Des rues commerçantes envahies par des eaux usées stagnantes, des détritus qui jonchent certaines routes, et des Djiboutiens qui restent fatalistes face l'insalubrité. Ils s'en remettent aux pouvoirs publics pour régler le problème.
De tels maux urbains sont anciens, à Djibouti. Et leurs causes, multiples. Naturelles d'abord avec les terrains plats, peu perméables et saturés au niveau de la mer sur lesquels s'étale la ville de Djibouti. Humaines ensuite, car certains encombrent les égouts à ciel ouvert de déchets solides.
Résultat : l'évacuation et le pompage des eaux usées s'en trouvent obstruées. Le phénomène perdure dans l'indifférence générale des usagers.
Mais il existe des raisons structurelles aussi: les dysfonctionnements du système d'assainissement qui prévaut encore dans la capitale. Moins d'un cinquième des ménages des quartiers populaires sont connectés au réseau d'assainissement collectif de l'ONEAD.
Alors que plus de 80% des foyers de ces milieux populaires se servent de latrines individuelles dont les débordements rejettent parfois des eaux usées sur les espaces publics environnants. Plusieurs stations d'épuration des eaux usées du réseau collectif sont même hors d'usage.

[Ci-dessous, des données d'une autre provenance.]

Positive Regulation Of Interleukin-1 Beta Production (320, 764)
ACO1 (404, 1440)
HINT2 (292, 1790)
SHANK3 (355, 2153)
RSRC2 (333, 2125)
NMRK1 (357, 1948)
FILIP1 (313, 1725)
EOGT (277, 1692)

Plusieurs projets afin de remédier à ces manques sont en cours:
Le plus immédiat est le recouvrement des redevances de la tarification assainissement auprès de tous les ménages. Ce qui devrait permettre un redressement de la situation compromise de l'assainissement urbain. D'autres chantiers sont en prévision grâce au soutien financier de la Banque Africaine de Développement et de l'Union Européenne.
Il est surtout question d'améliorer le cadre de vie, d'utiliser ces mêmes eaux usées à des fins agricoles, au lieu de les rejeter en mer. Pourvu que l'opérateur national réussisse l'extension de son réseau d'assainissement collectif sur le moyen et long terme.